Saved data entries
Segment Open

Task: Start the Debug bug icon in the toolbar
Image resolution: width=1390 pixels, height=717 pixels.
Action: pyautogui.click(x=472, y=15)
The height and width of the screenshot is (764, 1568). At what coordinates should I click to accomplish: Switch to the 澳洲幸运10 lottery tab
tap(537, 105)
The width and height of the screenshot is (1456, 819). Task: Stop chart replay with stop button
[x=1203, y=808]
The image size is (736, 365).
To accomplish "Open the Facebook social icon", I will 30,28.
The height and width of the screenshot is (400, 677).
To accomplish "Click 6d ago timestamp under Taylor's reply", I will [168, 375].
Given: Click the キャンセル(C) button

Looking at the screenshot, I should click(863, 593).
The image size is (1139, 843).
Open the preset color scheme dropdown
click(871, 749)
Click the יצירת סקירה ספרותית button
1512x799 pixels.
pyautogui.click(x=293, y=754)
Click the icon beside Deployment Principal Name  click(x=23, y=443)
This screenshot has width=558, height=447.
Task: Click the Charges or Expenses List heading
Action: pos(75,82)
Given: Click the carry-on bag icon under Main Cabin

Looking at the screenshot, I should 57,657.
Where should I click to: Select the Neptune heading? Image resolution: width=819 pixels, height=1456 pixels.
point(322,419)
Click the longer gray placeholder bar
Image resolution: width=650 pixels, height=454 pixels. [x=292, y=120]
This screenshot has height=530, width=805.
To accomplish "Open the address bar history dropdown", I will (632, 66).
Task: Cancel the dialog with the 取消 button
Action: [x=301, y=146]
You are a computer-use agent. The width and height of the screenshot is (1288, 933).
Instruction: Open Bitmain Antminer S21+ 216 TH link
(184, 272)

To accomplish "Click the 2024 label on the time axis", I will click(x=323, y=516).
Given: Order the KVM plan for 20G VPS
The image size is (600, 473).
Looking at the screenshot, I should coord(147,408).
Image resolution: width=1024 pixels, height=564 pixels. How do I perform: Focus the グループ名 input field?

Segment Closed

▶ [WORK ORDER]: Beginning with the line that contains "Click the longer gray placeholder bar", each line of the records above through the last one must be printed word for word.

▶ [OUTPUT FOR THIS EXERCISE]:
Click the longer gray placeholder bar
Image resolution: width=650 pixels, height=454 pixels. [x=292, y=120]
This screenshot has height=530, width=805.
To accomplish "Open the address bar history dropdown", I will (632, 66).
Task: Cancel the dialog with the 取消 button
Action: [x=301, y=146]
You are a computer-use agent. The width and height of the screenshot is (1288, 933).
Instruction: Open Bitmain Antminer S21+ 216 TH link
(184, 272)

To accomplish "Click the 2024 label on the time axis", I will click(x=323, y=516).
Given: Order the KVM plan for 20G VPS
The image size is (600, 473).
Looking at the screenshot, I should coord(147,408).
Image resolution: width=1024 pixels, height=564 pixels. How do I perform: Focus the グループ名 input field?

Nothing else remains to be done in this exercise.